**RECORDS:**
──────────────────────────────

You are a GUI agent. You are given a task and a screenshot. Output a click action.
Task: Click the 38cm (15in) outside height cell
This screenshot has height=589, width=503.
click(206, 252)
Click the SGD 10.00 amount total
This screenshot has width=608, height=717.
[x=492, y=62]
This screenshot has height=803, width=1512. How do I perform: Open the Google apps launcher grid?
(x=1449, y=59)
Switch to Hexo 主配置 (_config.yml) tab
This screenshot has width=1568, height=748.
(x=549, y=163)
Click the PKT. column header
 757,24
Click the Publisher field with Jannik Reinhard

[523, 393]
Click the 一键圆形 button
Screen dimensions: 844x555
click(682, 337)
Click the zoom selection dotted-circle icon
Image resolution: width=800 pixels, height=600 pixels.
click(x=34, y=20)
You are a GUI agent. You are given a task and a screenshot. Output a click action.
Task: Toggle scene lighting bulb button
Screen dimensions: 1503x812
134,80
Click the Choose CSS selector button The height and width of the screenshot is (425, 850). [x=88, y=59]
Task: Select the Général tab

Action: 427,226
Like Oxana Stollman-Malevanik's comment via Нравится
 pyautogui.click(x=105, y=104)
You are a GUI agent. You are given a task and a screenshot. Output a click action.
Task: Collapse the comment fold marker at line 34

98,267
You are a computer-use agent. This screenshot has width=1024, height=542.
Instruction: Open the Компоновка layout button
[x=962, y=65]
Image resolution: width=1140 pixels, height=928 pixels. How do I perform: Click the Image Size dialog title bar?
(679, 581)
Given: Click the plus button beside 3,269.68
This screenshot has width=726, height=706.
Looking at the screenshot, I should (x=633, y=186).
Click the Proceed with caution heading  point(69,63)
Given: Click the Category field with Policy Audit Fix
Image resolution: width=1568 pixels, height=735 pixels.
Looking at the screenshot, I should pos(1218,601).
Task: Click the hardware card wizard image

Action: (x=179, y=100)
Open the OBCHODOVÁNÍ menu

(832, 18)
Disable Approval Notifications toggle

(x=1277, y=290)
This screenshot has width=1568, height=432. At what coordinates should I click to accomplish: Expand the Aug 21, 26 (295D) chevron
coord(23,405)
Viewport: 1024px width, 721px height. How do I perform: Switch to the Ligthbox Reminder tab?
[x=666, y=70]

──────────────────────────────

Format the records, from the line containing "Click the Proceed" through the line containing "Looking at the screenshot, I should pos(1218,601).", as a numbered list that omits blank lines.

1. Click the Proceed with caution heading  point(69,63)
2. Given: Click the Category field with Policy Audit Fix
3. Image resolution: width=1568 pixels, height=735 pixels.
4. Looking at the screenshot, I should pos(1218,601).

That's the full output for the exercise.